===== RECORDS SHOWN =====

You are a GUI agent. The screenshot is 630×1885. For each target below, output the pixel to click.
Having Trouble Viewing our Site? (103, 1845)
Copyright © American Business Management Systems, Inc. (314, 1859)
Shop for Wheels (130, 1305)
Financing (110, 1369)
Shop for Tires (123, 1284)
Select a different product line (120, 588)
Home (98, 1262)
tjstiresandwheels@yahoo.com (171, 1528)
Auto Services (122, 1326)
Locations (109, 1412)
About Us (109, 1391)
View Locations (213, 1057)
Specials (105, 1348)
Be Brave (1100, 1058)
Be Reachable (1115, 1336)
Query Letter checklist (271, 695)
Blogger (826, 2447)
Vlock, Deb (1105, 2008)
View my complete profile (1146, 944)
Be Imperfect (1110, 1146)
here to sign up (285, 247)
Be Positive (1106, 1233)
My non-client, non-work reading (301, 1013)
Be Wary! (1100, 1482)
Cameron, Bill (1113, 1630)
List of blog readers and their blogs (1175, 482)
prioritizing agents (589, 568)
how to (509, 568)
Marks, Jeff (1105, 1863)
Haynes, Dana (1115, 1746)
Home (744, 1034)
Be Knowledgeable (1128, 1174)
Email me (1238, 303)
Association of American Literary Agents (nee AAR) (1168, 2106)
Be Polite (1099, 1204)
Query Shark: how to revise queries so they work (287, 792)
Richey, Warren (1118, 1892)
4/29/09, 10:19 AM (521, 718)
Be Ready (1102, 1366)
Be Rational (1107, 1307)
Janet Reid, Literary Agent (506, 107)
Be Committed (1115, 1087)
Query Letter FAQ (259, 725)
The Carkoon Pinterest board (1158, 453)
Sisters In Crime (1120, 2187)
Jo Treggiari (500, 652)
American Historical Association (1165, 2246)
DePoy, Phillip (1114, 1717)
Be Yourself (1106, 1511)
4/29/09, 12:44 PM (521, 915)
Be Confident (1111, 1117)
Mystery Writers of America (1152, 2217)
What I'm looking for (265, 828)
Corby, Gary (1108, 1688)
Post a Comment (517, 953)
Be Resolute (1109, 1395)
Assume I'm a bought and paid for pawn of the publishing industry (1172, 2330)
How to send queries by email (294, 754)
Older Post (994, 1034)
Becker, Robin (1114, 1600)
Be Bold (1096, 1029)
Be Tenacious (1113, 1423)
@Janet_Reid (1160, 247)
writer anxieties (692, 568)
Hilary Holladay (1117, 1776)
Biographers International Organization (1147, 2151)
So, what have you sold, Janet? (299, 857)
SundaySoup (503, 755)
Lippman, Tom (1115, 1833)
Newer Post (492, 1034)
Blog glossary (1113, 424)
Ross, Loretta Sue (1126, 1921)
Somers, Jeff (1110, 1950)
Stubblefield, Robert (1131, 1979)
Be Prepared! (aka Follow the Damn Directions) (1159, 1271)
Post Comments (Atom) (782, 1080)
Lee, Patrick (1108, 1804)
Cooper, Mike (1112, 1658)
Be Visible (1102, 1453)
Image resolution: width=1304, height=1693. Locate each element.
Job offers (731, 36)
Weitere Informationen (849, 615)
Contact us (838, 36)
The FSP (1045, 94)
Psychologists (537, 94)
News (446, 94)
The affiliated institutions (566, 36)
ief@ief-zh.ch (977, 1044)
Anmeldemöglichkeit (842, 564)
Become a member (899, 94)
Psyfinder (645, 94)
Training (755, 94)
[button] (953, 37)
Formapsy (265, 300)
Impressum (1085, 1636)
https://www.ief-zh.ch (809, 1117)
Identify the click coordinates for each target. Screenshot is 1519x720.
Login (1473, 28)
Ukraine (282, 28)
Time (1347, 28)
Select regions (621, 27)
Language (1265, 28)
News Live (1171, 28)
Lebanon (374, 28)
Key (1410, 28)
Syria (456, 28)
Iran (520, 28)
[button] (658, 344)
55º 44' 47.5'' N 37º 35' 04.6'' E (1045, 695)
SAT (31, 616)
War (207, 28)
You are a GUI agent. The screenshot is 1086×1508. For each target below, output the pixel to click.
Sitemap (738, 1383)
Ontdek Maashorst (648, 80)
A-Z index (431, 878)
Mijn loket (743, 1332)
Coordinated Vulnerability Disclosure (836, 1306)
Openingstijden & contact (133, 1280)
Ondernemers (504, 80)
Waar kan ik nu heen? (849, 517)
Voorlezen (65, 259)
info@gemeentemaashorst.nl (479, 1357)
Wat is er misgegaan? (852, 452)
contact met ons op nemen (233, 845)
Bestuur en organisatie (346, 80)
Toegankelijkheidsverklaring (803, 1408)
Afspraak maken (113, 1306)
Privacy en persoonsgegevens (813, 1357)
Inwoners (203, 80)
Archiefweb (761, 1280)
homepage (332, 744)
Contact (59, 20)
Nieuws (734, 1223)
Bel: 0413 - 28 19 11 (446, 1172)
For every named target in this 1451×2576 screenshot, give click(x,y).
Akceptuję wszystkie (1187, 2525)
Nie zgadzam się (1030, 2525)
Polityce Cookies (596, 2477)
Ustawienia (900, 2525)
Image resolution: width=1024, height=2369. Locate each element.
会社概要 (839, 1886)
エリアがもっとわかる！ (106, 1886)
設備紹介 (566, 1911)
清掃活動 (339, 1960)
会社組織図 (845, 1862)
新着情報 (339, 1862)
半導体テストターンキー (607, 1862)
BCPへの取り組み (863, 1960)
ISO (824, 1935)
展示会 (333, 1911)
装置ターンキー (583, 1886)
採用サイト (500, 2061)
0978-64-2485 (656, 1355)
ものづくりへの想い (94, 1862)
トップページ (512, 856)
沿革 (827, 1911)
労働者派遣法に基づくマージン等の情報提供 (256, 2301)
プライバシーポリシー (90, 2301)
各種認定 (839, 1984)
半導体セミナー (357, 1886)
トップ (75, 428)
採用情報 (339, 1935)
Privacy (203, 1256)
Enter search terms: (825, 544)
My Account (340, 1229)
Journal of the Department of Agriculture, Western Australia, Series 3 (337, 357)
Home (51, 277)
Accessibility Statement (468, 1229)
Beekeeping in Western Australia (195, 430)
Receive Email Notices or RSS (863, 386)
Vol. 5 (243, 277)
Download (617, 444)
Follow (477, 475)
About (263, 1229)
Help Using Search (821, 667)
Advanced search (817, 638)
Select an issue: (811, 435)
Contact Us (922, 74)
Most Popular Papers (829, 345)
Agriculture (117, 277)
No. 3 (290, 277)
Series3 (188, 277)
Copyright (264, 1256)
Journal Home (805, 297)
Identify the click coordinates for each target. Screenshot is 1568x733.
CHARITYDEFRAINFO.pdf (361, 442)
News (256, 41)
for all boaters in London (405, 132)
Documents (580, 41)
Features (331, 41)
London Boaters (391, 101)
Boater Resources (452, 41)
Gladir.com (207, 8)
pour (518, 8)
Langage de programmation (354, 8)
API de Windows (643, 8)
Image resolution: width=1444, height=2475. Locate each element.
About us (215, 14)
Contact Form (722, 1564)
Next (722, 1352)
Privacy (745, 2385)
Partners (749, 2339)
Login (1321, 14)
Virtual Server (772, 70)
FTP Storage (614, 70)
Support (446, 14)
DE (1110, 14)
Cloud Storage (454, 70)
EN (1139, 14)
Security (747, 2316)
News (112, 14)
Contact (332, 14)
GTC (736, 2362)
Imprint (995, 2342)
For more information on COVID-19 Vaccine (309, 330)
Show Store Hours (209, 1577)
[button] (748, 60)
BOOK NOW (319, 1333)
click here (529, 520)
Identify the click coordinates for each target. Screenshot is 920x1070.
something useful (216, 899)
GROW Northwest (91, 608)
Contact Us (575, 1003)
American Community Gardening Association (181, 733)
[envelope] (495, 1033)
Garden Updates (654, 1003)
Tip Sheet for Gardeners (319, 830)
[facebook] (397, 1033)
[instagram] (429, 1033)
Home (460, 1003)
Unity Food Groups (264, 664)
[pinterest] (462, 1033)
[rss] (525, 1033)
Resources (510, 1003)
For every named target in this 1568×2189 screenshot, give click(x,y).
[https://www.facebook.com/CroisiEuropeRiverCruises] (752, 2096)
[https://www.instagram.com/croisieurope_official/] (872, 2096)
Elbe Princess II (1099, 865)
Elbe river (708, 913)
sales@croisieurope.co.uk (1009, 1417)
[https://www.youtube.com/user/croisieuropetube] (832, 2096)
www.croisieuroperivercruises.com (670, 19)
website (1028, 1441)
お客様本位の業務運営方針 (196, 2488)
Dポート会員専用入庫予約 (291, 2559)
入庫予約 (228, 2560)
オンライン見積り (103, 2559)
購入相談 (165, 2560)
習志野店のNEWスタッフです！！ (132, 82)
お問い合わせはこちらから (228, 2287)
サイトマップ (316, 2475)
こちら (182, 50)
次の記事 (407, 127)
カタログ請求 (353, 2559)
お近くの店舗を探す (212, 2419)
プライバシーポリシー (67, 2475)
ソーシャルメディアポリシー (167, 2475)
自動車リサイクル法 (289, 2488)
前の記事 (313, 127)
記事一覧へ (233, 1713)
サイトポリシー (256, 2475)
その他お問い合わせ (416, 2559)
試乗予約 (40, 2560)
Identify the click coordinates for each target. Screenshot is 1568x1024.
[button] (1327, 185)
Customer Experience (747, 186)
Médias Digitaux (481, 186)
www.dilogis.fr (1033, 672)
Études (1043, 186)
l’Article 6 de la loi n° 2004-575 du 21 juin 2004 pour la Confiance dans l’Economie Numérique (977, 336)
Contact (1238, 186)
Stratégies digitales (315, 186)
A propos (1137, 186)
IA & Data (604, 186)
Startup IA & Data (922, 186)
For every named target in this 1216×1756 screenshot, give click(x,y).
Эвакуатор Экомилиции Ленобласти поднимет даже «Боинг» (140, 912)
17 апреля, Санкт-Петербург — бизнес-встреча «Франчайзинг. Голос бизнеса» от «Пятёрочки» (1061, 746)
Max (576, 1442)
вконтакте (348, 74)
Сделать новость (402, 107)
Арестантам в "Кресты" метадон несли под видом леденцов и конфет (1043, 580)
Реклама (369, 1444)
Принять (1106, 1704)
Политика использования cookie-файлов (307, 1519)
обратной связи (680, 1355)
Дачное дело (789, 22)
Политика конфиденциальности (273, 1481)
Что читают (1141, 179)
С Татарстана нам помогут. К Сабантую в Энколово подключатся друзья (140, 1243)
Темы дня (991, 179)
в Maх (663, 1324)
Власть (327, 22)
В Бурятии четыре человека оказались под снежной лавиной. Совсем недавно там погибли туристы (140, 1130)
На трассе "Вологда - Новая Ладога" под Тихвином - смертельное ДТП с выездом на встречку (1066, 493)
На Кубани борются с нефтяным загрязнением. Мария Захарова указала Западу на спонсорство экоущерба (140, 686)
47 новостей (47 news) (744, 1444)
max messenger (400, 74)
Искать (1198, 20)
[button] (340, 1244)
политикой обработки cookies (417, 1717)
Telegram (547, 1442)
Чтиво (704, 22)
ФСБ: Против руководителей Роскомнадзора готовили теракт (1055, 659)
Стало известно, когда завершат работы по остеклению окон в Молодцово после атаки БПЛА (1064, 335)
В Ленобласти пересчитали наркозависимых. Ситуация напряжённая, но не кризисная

=====

Reproduce verbatim the lines starting at the one containing "Coordinated Vulnerability Disclosure" and ending at the one containing "Accessibility Statement (468, 1229)", with both of those lines included.

- _SOLUTION FOR THIS EXERCISE_:
Coordinated Vulnerability Disclosure (836, 1306)
Openingstijden & contact (133, 1280)
Ondernemers (504, 80)
Waar kan ik nu heen? (849, 517)
Voorlezen (65, 259)
info@gemeentemaashorst.nl (479, 1357)
Wat is er misgegaan? (852, 452)
contact met ons op nemen (233, 845)
Bestuur en organisatie (346, 80)
Toegankelijkheidsverklaring (803, 1408)
Afspraak maken (113, 1306)
Privacy en persoonsgegevens (813, 1357)
Inwoners (203, 80)
Archiefweb (761, 1280)
homepage (332, 744)
Contact (59, 20)
Nieuws (734, 1223)
Bel: 0413 - 28 19 11 (446, 1172)
For every named target in this 1451×2576 screenshot, give click(x,y).
Akceptuję wszystkie (1187, 2525)
Nie zgadzam się (1030, 2525)
Polityce Cookies (596, 2477)
Ustawienia (900, 2525)
Image resolution: width=1024, height=2369. Locate each element.
会社概要 (839, 1886)
エリアがもっとわかる！ (106, 1886)
設備紹介 (566, 1911)
清掃活動 (339, 1960)
会社組織図 (845, 1862)
新着情報 (339, 1862)
半導体テストターンキー (607, 1862)
BCPへの取り組み (863, 1960)
ISO (824, 1935)
展示会 (333, 1911)
装置ターンキー (583, 1886)
採用サイト (500, 2061)
0978-64-2485 (656, 1355)
ものづくりへの想い (94, 1862)
トップページ (512, 856)
沿革 (827, 1911)
労働者派遣法に基づくマージン等の情報提供 (256, 2301)
プライバシーポリシー (90, 2301)
各種認定 (839, 1984)
半導体セミナー (357, 1886)
トップ (75, 428)
採用情報 (339, 1935)
Privacy (203, 1256)
Enter search terms: (825, 544)
My Account (340, 1229)
Journal of the Department of Agriculture, Western Australia, Series 3 (337, 357)
Home (51, 277)
Accessibility Statement (468, 1229)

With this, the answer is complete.